**Passage to read**
* * * * * * * * *

Michael Cleator (top) is 37, and lives in Wythenshawe, South Manchester. He is a father to three children, and used to be a hospital porter.
When his relationship with his partner broke down three years ago, Michael’s mental health suffered. In the words of his mother Gail Boden, “Initially he got no help whatsoever. He went to the doctors and was just given antidepressants, but he was in such a dark place he couldn’t see a way out.”
By September 5th last year, Michael was at breaking point, having just learned that his ex-partner had given birth to a baby with her new partner.
At about 9:15 on that Saturday morning, clutching a bottle of vodka, Michael walked to a nearby footbridge over the M56 motorway, near Manchester Airport, with the intention to take his life. That particular stretch of motorway, between Manchester and Cheshire, forms part of one of the most overcrowded network of roads in the entire country. It takes only a small amount of disruption to cause traffic jams and delays on other roads in the area.
When Michael was seen to clamber over a safety barrier on to the very edge of the bridge, police officers were quick to attend.

* * * * * * * * *

**Data under study**
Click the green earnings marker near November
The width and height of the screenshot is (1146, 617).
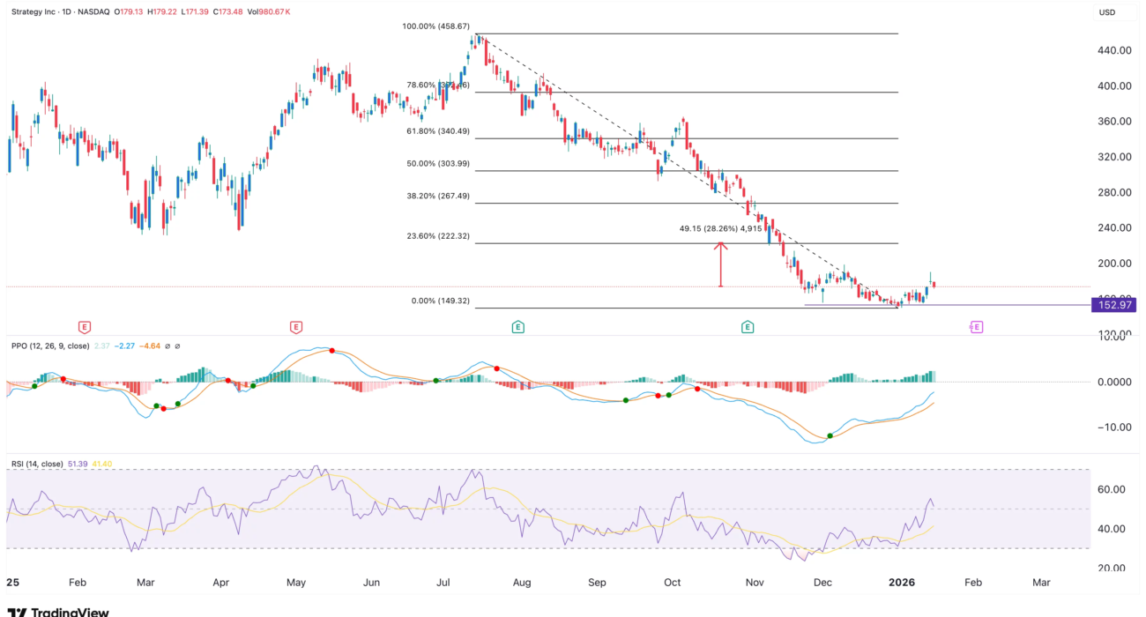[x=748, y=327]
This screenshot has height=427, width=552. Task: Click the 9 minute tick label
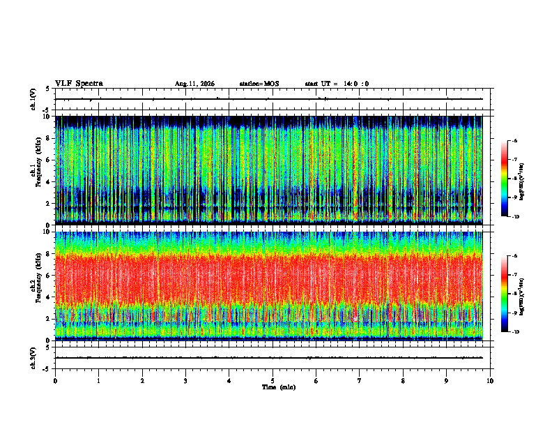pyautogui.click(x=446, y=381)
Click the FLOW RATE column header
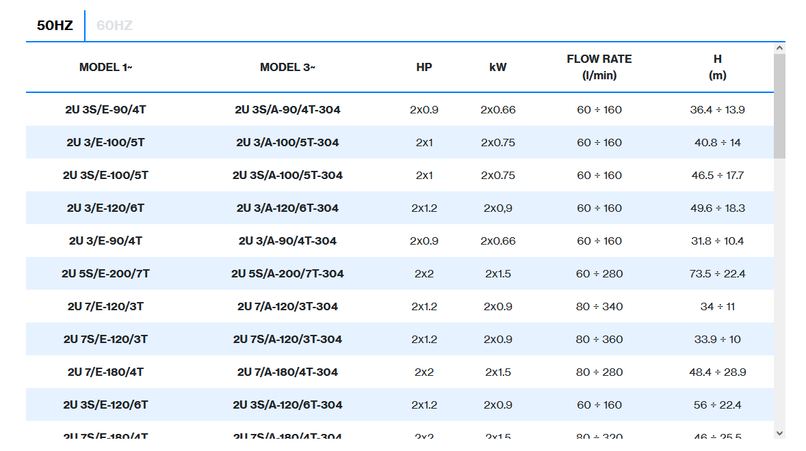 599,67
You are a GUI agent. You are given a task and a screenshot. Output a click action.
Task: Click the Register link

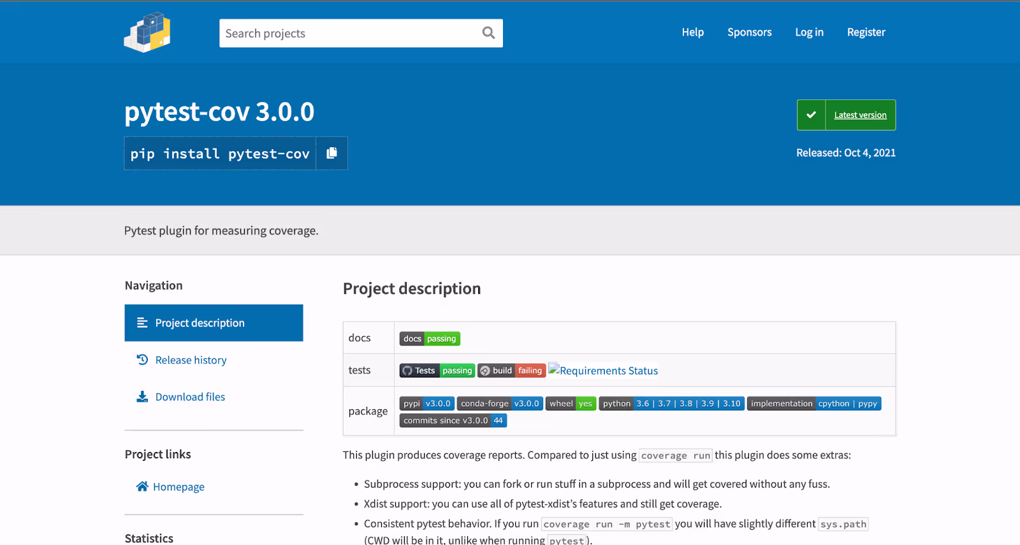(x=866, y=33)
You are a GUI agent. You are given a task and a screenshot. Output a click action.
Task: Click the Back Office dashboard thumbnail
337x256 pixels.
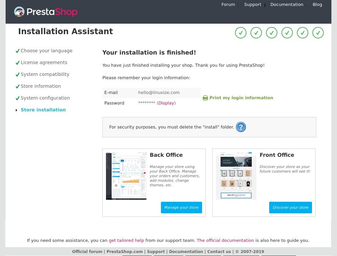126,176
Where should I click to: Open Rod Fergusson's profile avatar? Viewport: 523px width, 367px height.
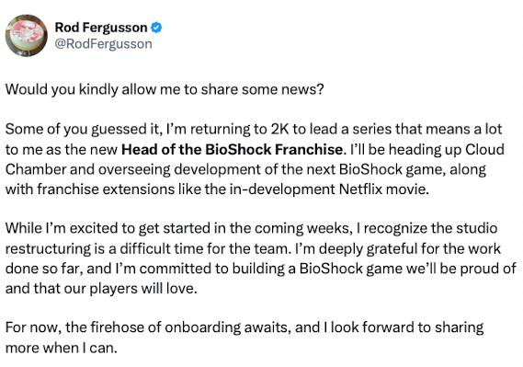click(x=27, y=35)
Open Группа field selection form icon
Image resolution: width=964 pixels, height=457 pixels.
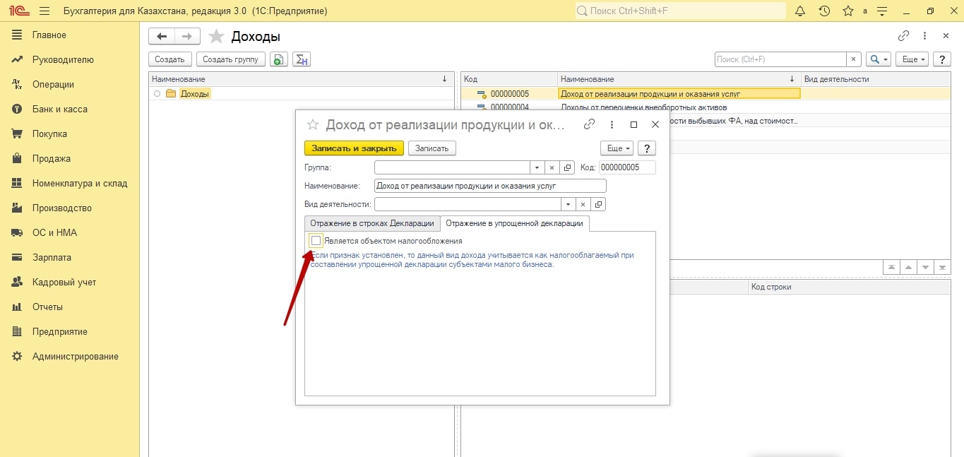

* * * * * * * * *

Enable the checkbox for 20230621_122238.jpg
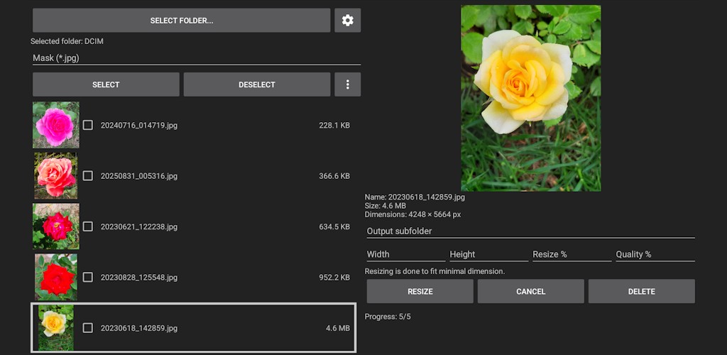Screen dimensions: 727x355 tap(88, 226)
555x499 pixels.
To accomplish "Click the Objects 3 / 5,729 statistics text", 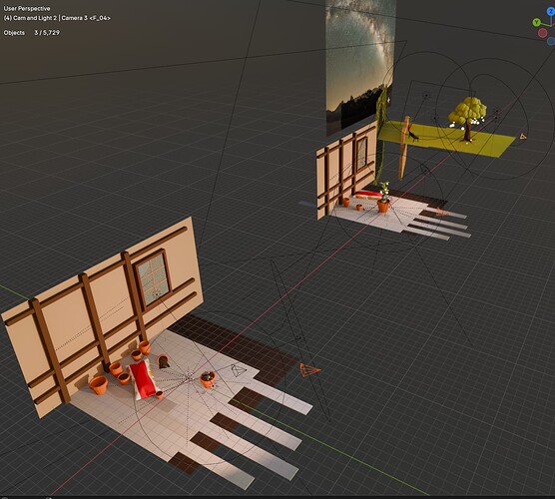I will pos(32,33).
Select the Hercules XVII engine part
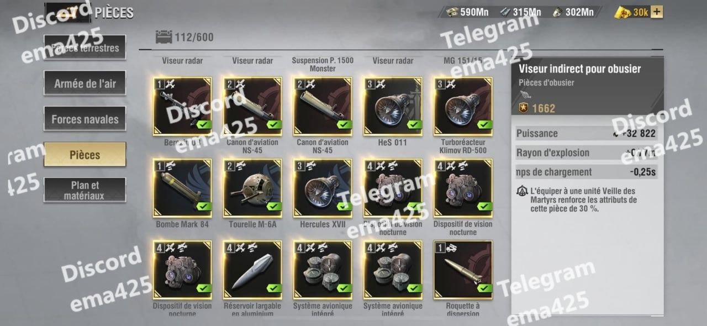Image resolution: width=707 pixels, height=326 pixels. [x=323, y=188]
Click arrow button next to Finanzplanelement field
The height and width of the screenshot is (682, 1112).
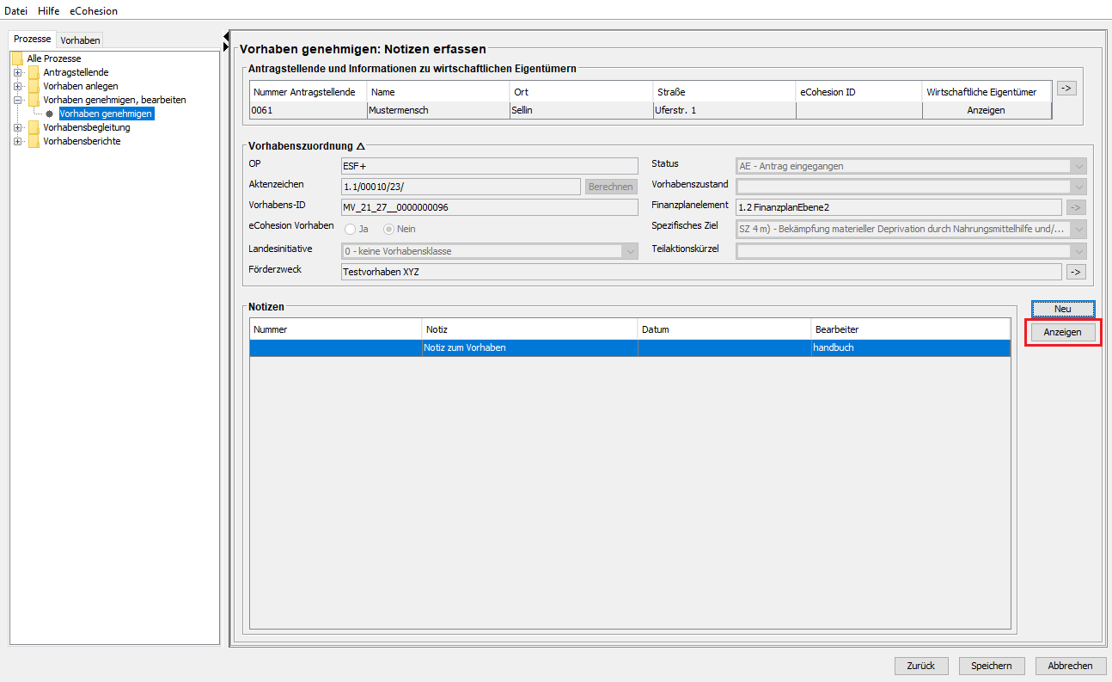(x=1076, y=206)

* * * * * * * * *

**What to work on**
• a. In the passage about Michael Cleator, what job did he used to have?
• b. Write the next few sentences of the passage about Michael Cleator, carrying on after its last sentence.

**Answers to each task**
• a. He used to be a hospital porter.

• b.
At the nearby airport, chaos ensued as passengers and staff were unable to get to the airport on time. Many would-be passengers missed their flights, and more than thirty flights were delayed.
Michael stood on the bridge for seven and a half hours while police negotiators spoke with him. Eventually, at about 4:45, he left the bridge and was taken to hospital.
At Manchester Magistrates Court in February, Michael pleaded guilty to causing a public nuisance, and the case was adjourned for medical reports.
This week, Michael attended Manchester Crown Court, His barrister, Huw Edwards (right), said that he had climbed onto the bridge intending to take his own life, after losing contact with his son. The court heard that Michael has now re-established that contact, and was making real steps to overcome the alcohol problems and mental health difficulties that led to his bizarre behaviour.
Judge Michael Leeming told Michael that his need to receive treatment for his mental health problems was “outweighed by the need to punish you for the seriousness of your behaviour.” Michael was sent straight to prison to serve a two-year sentence.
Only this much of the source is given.